Meaning of active asset
Section 152-40 discusses the meaning of the active asset, and at subsection 152-40(1) states, in part, that a CGT asset is an active asset at a time if, at that time, you own the asset and it is used, or held ready for use, in the course of carrying on a business that is carried on by you or your affiliate, or another entity that is connected with you.
We need to establish if Trustee X that used the property for business purposes for a number of years is connected to you.
Connected with an entity
An entity is connected with another entity if (subsection 328-125(1)):
· either entity controls the other entity in a way described in this section; or
· both entities are controlled in a way described in this section by the same third entity.

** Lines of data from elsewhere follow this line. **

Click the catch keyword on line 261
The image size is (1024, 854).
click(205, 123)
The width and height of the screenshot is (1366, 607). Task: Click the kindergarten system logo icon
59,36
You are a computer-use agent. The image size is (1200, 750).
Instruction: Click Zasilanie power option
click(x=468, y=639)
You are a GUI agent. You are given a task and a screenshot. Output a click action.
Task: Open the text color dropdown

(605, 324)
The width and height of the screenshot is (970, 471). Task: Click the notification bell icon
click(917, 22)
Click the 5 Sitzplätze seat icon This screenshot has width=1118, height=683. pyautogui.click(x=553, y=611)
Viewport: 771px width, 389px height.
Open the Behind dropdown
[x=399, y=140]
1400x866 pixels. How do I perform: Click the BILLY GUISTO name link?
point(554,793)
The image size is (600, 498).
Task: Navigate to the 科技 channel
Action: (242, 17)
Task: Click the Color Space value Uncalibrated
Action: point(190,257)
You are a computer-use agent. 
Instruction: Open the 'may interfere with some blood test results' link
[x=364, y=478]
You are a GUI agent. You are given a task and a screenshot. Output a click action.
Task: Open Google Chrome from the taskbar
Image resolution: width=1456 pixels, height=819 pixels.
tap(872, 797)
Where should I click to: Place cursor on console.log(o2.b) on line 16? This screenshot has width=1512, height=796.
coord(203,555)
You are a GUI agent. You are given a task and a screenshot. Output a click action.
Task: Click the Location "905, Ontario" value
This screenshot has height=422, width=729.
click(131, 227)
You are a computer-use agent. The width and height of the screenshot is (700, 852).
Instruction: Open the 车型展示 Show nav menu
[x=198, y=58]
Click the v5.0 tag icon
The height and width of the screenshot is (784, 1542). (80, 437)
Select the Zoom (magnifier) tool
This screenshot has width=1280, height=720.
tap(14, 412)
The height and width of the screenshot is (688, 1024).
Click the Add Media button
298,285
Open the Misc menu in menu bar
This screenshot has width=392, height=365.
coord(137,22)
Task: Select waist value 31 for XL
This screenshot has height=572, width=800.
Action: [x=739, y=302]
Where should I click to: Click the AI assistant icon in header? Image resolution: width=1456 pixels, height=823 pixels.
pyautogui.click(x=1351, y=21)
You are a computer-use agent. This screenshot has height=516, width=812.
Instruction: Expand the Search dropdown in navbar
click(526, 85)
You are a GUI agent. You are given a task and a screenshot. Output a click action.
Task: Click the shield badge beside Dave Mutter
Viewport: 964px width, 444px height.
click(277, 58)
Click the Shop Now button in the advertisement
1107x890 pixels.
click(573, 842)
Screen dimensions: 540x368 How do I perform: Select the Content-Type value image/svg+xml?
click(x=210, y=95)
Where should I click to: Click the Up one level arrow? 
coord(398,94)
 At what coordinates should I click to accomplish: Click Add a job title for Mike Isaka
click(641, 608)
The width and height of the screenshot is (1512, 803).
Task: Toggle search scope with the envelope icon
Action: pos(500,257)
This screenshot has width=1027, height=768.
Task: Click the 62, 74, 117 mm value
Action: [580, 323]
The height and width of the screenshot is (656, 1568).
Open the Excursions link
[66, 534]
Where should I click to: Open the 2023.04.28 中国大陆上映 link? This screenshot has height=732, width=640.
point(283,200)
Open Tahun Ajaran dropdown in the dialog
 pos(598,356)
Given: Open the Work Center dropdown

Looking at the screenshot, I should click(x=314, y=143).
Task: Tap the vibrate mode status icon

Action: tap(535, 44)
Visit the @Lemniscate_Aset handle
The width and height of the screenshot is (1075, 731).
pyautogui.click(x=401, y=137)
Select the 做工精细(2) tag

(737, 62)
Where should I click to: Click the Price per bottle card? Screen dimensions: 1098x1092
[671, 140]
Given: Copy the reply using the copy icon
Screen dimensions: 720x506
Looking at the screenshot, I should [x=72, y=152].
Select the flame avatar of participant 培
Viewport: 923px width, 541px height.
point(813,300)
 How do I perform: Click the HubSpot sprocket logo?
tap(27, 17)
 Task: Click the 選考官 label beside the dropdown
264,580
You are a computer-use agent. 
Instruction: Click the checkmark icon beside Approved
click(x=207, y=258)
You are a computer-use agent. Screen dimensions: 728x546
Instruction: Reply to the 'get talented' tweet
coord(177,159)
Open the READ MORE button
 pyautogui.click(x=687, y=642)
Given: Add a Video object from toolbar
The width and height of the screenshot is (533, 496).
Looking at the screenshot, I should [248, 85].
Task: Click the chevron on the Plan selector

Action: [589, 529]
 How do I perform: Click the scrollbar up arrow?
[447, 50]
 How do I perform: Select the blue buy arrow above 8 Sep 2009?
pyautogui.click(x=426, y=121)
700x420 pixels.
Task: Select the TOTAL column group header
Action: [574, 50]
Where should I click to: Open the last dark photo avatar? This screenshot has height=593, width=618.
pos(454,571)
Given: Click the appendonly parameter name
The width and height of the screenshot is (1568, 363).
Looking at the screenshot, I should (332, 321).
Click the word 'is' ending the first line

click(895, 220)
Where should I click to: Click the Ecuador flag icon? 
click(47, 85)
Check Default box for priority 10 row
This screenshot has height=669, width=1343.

Direct control of a discretionary trust may be established via either of two paths, subsection 328-125(3) or subsection 328-125(4).
Subsection 328-125(3) provides that an individual controls a discretionary trust if the trustee of that trust acts, or could reasonably be expected to act, in accordance with the directions or wishes of the individual, his/her affiliates, or the individual together with his/her affiliates.
Subsection 328-125(4) provides, in part, that an individual directly controls a discretionary trust for an income year if, for any of the preceding four income years, the discretionary trust distributed at least 40% of any income or capital paid for that year to either the individual, the individual's affiliates, or to the individual together with any of his/her affiliates.
Application to your circumstances
Trustee X controls the trust as the trust paid distributions to Trustee X of 100% in the 2007-08 financial year. As this is in one of the four years preceding the year in which the CGT event occurs, subsection 328-125(4) is satisfied and therefore the trustee and the trust are connected entities. As the asset has been used in the business of the trustee for more than half the period of ownership and the trustee and the trust are connected entities the asset will be an active asset unless the "main use to derive rent" exclusion applies.
Main use to derive rent
Certain assets are excluded from being active assets under subsection 152-40(4). Paragraph 152-40(4)(e) excludes, among other things, assets whose main use is to derive rent (unless such use was only temporary).
If a CGT asset is leased by a taxpayer to a connected entity for use in the connected entity's business, the question arises as to whether the main use of the asset is to derive rent.
Paragraph 152-40(4)(e) refers to 'an asset whose main use in the course of carrying on the business mentioned in subsection (1)'.... . If an asset is used in the business of a connected entity, 'the business mentioned in subsection (1)' is the connected entity's business (subparagraph 152-40(1)(a)(ii)). Accordingly, it is the use of the asset in that business that will determine the active asset status of the asset.
An asset that is leased to a connected entity for use in its business is therefore an active asset under subparagraph 152-40(1)(c)(ii), unless the use by the connected entity itself is excluded by paragraph 152-40(1)(a)(ii) (for example, if the connected entity subleases the asset to an unrelated third party). See Taxation Determination TD 2006/63.
Application to your circumstances
The trust owns the property in partnership and Trustee X carries on a business from the property. The CGT asset is leased by a taxpayer (trust) to a connected entity (Trustee X) for use in the connected entities business and will not be excluded under paragraph 152-40(4)(e).
Conclusion
The portion of the commercial property that is owned by the trust will satisfy the meaning of an active asset from date of purchase until sale.